# [EXCERPT PROVIDED]

○ ○ ○ ○ ○

Meatout cuts the beef


The Green Mountain Animal Defenders (GMAD) tabled in the Davis Center to promote Meatout on March 20.

“Today is Meatout, and we’re here to promote a meat-free diet as it relates to the environment and from a health perspective,” volunteer coordinator for GMAD Brenna Galdenzi said.

Volunteers at the Meatout table offered suggestions for following a vegan diet that aimed to make it seem fun and simple. 

“A lot of vegan-friendly foods can be found at places like Shaw’s and Price Chopper, and can be incorporated into your diet really easily,” Galdenzi said.

The Meatout also appealed to the environmentally friendly students of UVM.

“It’s really hard to be an environmentalist if you’re a meat eater – a lot of times those things are contradictory,” she said. “I think it’s important for students to see how wonderful vegan food can be and how easily it translates into their diets.”

For students who live on campus, Galdenzi suggests thinking outside the box and exploring all the vegetarian options that are available on campus. 

“Once [students] realize where the meat comes from, I think they will be more inclined to avoid it,” Galdenzi said. “We’re really out here to raise awareness for students.”

While being a vegetarian is a step in the right direction, the volunteers at Meatout were very clear that going vegan should be the end result. 

“To be a vegetarian and not a vegan, you are really contributing to the meat industry,” Galdenzi said. “It’s a great starting point, but to really live by the principles and ethics, being vegan really embodies everything.”

○ ○ ○ ○ ○

# [DATA SECTION]
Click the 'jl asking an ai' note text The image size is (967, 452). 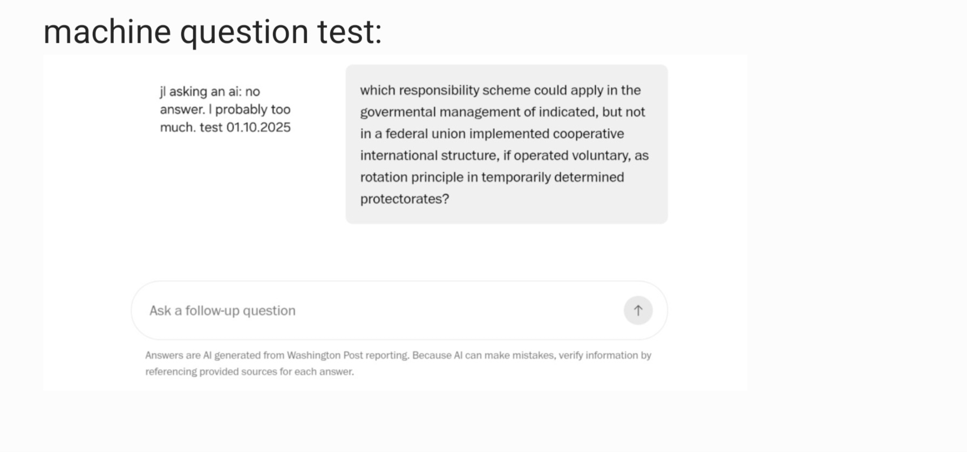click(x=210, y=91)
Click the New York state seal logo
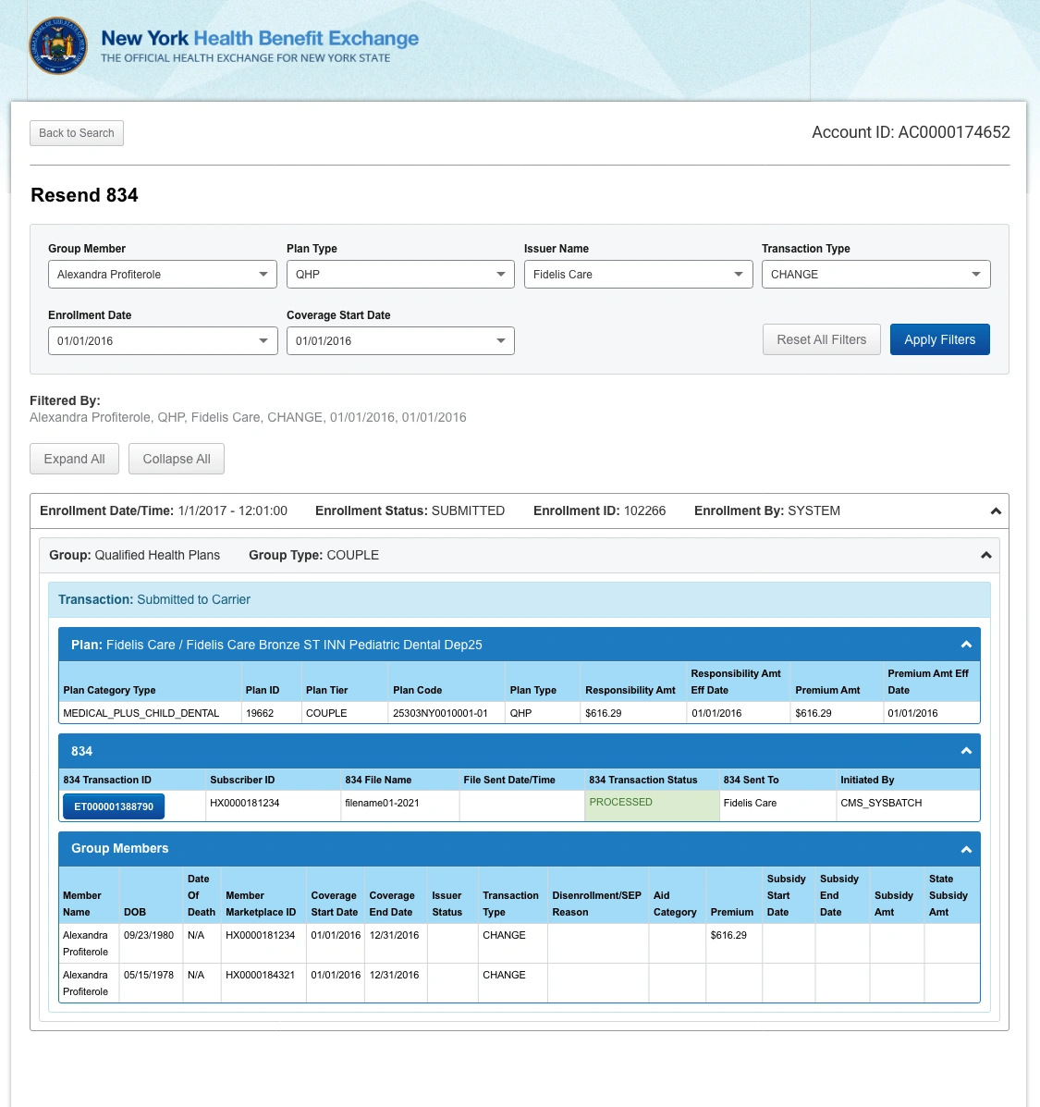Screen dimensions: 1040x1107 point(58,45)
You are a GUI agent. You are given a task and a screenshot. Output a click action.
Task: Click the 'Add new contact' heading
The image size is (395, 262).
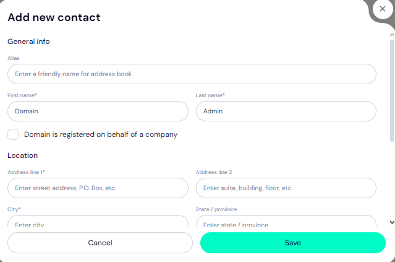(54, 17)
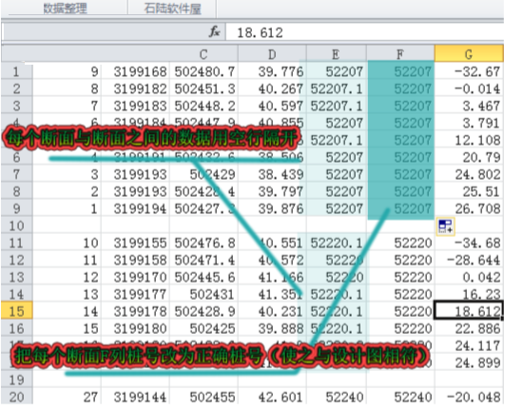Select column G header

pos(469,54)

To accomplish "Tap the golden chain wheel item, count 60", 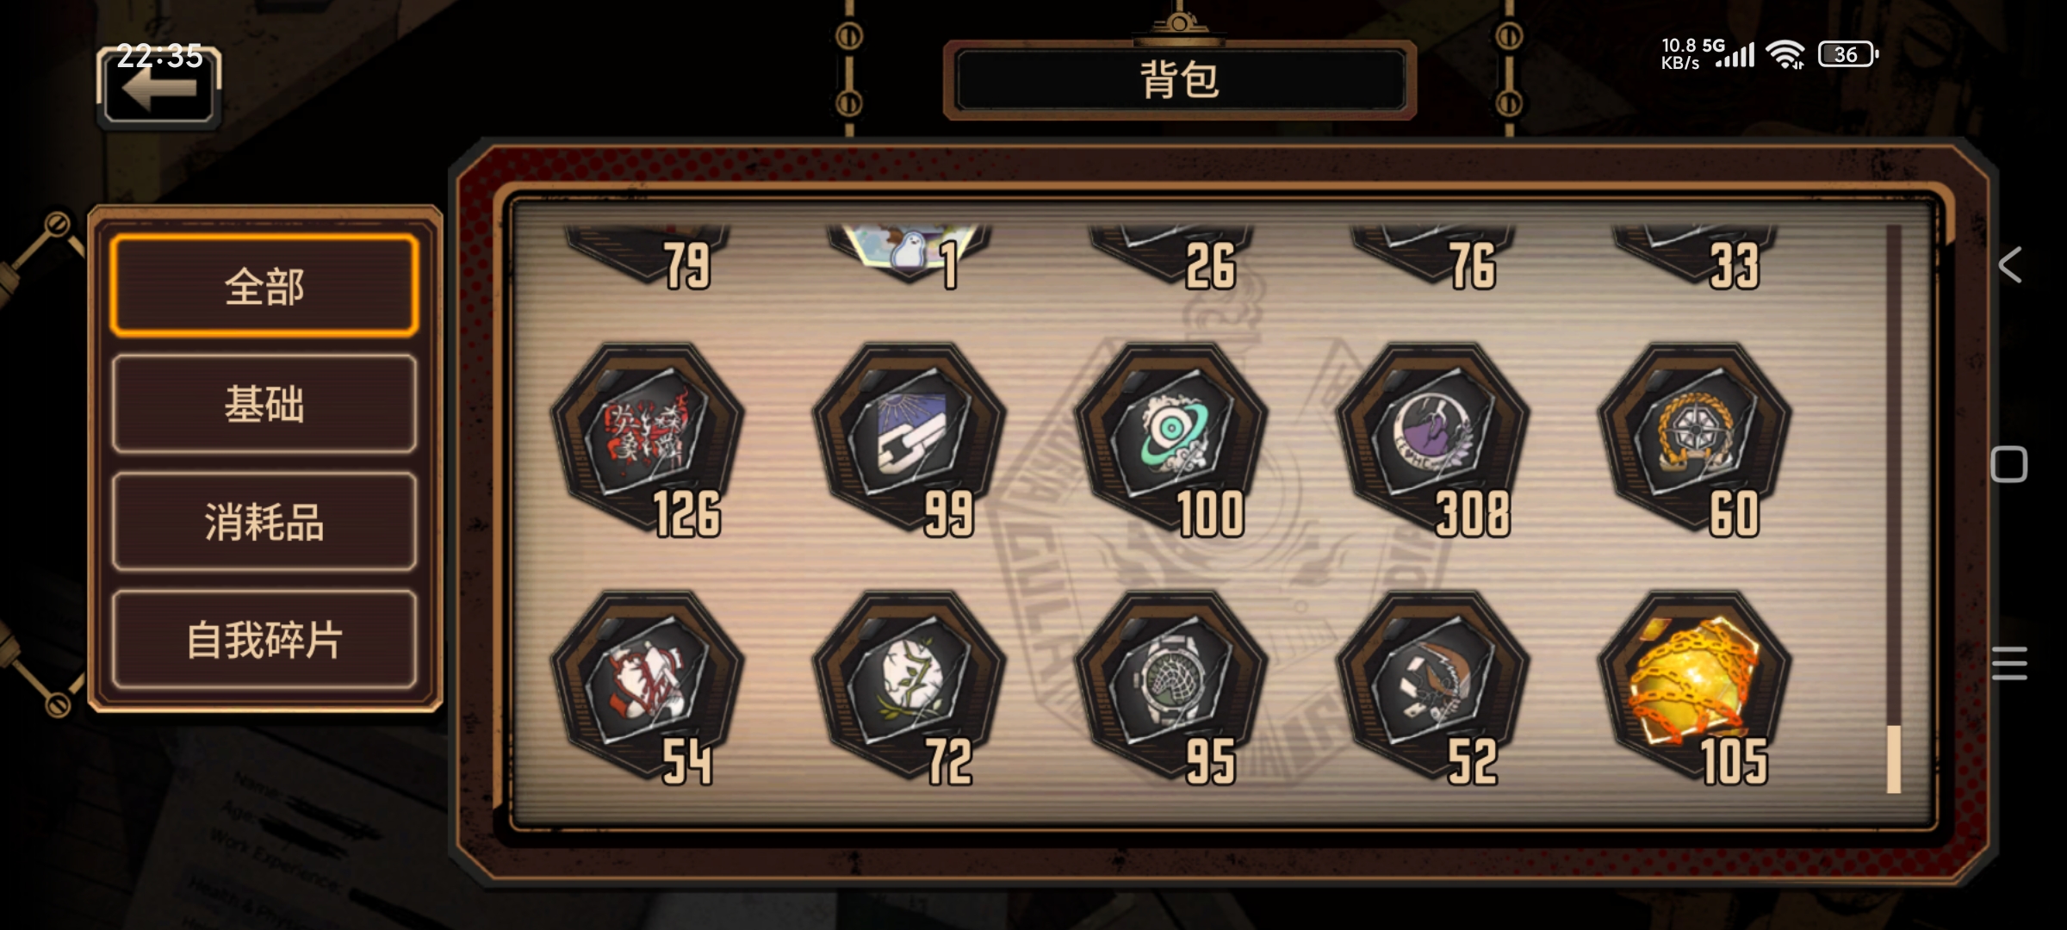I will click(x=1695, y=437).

○ ○ ○ ○ ○

# [WHAT THIS TASK INVOLVES]
Can you pick up the article about Meatout at the Davis Center and continue it from its final sentence?

# [RESPONSE BELOW]
She suggested checking out some vegan literature and websites to get inspired. 

“A really great website is the Post Punk Kitchen,” Galdenzi said. “It’s a fun and entertaining blog about going from being an avid meat lover to becoming a vegan and the process of changing a diet so much.”

Erin Maurer, a first-year who follows a vegetarian diet, says she could never follow a vegan diet. 

“I really like milk and stuff,” Maurer said. “Getting protein in my diet would be so much harder as a vegan. I also really enjoy baked goods.”

Sophomore Hilary Hilmer said that she believes getting necessary nutrients for the body should be done naturally and not through taking supplements.

“I just love meat,” Hilmer said. “I love steak, hamburgers, ribs – you name it, and I just could never give it up. I also suffer from anemia, so cutting meat out of my diet would be really severe.”

Sophomore Taylor Morgan agreed. 

“The reason I could never be a vegetarian or a vegan would probably be Five Guys,” MacDonald said. “I couldn’t possibly live without it.”